Saint Columbkille's Holy Wells, Boherduff, Co. Galway
Co. Galway |
Holy Sites & Wells
Two wells sit side by side in the north-eastern corner of a graveyard in Boherduff, overgrown now with brambles and trees, their stone walls barely distinguishable from the vegetation that has claimed them.
What makes the arrangement quietly unusual is not just the pairing, but the proximity of everything around them: a ruined church to one side, and roughly ten metres to the east, a children's burial ground.
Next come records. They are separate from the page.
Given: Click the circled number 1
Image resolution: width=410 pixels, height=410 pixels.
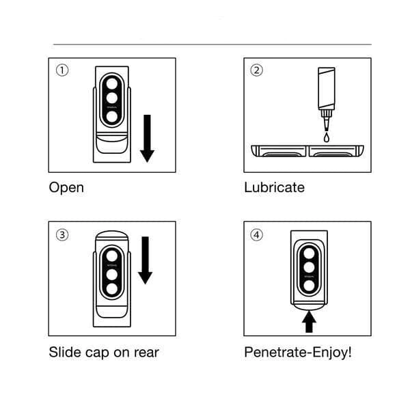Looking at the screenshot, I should [62, 70].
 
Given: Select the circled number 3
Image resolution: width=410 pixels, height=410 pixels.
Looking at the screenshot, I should [62, 234].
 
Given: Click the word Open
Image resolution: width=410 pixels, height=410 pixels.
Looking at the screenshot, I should [66, 187].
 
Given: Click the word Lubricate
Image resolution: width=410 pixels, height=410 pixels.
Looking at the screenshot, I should [274, 187].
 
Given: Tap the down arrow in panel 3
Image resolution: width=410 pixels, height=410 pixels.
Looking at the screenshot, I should [145, 260].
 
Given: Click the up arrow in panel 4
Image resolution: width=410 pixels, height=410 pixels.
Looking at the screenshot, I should [308, 319].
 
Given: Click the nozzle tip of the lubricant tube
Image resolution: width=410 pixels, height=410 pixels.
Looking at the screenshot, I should [325, 124].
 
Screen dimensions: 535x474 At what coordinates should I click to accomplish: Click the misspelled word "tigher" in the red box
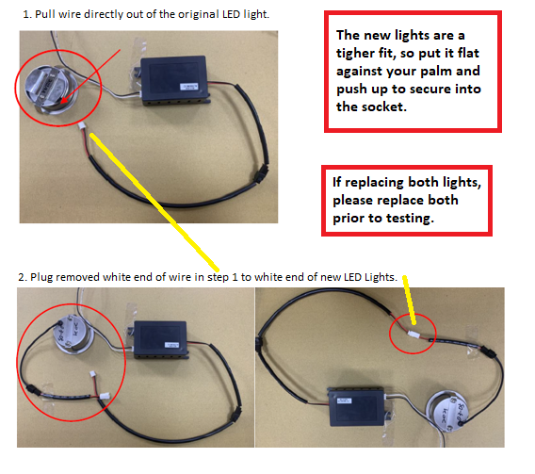355,54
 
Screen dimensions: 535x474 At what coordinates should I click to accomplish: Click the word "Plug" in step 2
41,278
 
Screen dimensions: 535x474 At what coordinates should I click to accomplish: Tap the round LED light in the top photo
51,89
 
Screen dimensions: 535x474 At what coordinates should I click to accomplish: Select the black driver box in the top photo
174,79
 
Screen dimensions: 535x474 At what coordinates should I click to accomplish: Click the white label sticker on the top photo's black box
189,87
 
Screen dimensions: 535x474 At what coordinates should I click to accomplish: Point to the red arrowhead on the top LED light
64,99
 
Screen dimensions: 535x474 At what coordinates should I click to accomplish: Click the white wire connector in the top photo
82,126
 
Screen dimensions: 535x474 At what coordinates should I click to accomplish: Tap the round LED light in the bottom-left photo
72,334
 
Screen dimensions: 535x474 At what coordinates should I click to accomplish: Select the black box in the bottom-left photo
160,339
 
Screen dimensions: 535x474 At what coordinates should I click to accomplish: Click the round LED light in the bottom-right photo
447,412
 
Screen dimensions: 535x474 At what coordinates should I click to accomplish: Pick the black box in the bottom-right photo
356,407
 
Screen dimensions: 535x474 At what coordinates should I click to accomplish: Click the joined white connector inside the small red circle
413,335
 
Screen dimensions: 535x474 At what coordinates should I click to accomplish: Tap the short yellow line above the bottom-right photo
409,300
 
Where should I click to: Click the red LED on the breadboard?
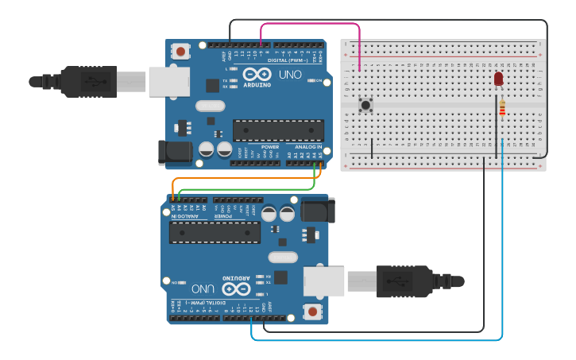click(x=499, y=79)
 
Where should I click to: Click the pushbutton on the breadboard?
click(x=366, y=105)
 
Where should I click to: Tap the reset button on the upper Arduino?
click(x=181, y=52)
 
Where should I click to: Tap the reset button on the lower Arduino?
click(x=313, y=312)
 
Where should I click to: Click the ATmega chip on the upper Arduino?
click(x=278, y=130)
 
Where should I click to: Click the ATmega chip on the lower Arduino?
click(x=215, y=232)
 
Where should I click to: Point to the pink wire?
click(x=310, y=24)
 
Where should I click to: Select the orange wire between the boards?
click(x=238, y=180)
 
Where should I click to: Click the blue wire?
click(x=502, y=238)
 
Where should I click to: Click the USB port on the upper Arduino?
click(x=168, y=81)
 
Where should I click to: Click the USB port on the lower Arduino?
click(x=324, y=281)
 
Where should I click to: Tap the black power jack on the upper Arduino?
click(x=175, y=153)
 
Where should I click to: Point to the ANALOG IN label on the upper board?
click(x=307, y=147)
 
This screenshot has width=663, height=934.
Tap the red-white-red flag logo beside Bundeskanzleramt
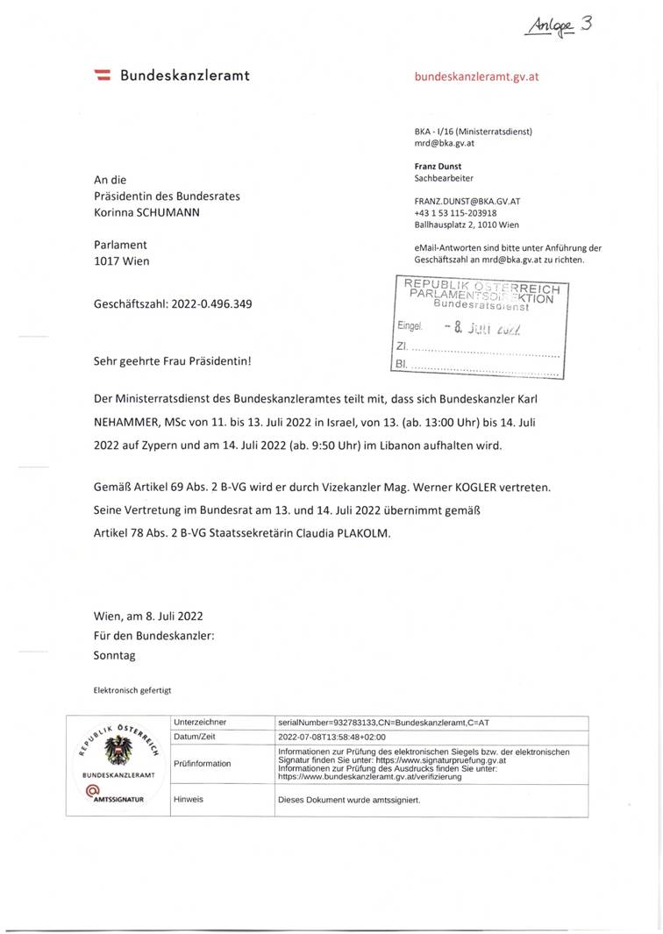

Holy wells in Ireland were rarely isolated features; they accumulated associations, and this corner of east Galway carries several layers of them within a very small space.
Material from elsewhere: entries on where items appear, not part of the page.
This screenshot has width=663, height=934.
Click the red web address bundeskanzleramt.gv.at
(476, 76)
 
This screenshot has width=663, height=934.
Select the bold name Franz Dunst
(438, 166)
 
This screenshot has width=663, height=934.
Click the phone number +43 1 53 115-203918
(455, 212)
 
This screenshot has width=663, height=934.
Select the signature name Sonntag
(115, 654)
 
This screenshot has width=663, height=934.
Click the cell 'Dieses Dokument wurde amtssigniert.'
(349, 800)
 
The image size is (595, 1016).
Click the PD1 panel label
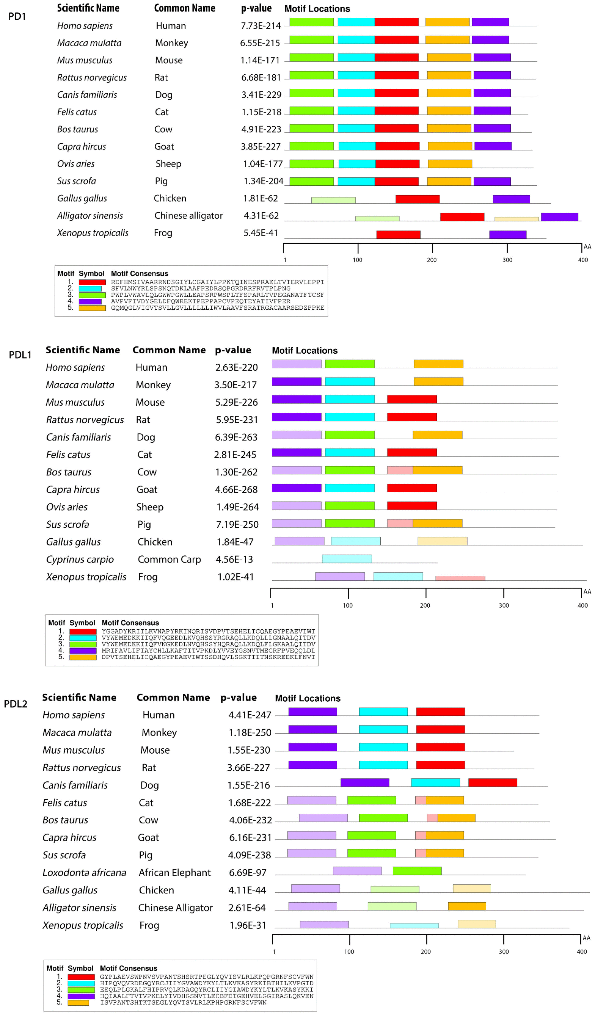(x=17, y=17)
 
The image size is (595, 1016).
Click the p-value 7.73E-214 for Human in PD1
(x=261, y=26)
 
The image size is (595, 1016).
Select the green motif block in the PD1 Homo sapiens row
(x=311, y=22)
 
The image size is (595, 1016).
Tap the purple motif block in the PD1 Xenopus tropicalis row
(x=507, y=234)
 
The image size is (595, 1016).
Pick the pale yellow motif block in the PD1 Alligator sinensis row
(x=517, y=219)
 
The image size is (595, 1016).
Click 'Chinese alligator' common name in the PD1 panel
(x=188, y=216)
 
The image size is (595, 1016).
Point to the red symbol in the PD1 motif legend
(x=92, y=282)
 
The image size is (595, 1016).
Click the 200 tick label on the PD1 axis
(x=432, y=260)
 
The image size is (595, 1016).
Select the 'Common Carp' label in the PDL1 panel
(x=169, y=559)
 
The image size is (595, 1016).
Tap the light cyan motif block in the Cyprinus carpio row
(x=347, y=558)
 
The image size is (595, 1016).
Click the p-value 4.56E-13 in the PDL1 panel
(x=234, y=559)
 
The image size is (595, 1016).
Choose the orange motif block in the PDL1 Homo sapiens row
(x=438, y=364)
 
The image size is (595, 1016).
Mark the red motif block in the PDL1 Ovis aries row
(x=411, y=505)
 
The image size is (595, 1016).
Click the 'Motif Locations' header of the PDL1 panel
(x=305, y=350)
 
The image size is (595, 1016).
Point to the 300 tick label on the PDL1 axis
(x=504, y=605)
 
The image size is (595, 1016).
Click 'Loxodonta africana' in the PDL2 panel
(x=84, y=872)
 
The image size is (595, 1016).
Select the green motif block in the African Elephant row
(x=417, y=870)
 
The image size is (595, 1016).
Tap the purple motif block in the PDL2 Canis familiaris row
(x=365, y=782)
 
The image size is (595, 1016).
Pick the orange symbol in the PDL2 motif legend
(x=78, y=1002)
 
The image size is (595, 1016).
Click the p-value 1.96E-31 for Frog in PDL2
(x=248, y=925)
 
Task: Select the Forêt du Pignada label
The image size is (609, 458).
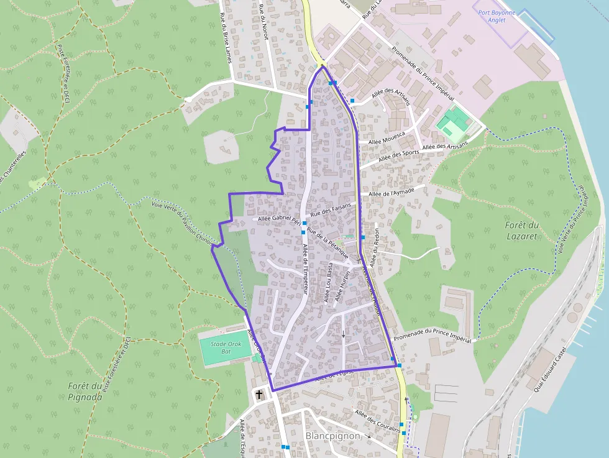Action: [x=85, y=391]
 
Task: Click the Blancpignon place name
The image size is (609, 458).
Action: [x=333, y=436]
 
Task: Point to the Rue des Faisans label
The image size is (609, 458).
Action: [x=331, y=209]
Holy wells dedicated to Saint Columbkille, the sixth-century monk born in Donegal who founded monasteries across Ireland and eventually on the Scottish island of Iona, are not uncommon across the country, but they tend to appear singly. Here, the two wells are conjoined, each with its own distinct shape and walled surround. The more northerly of the pair is oval in plan, measuring roughly 1.36 metres long, 1.15 metres wide, and 1.2 metres deep. The southerly well is somewhat smaller and subrectangular, approximately one metre by 0.8 metres and slightly shallower. Both are recorded on the Ordnance Survey six-inch maps under the name St. Columbkille's Holy Wells, which suggests they were recognised as a single named place rather than two separate features. The children's burial ground nearby, known in Irish tradition as a cillín, would typically have served as a burial place for unbaptised infants and others excluded from consecrated ground, a common arrangement in rural parishes well into the twentieth century. McCaffrey noted the site in 1952, by which point the wells were already part of a landscape more remembered than actively tended.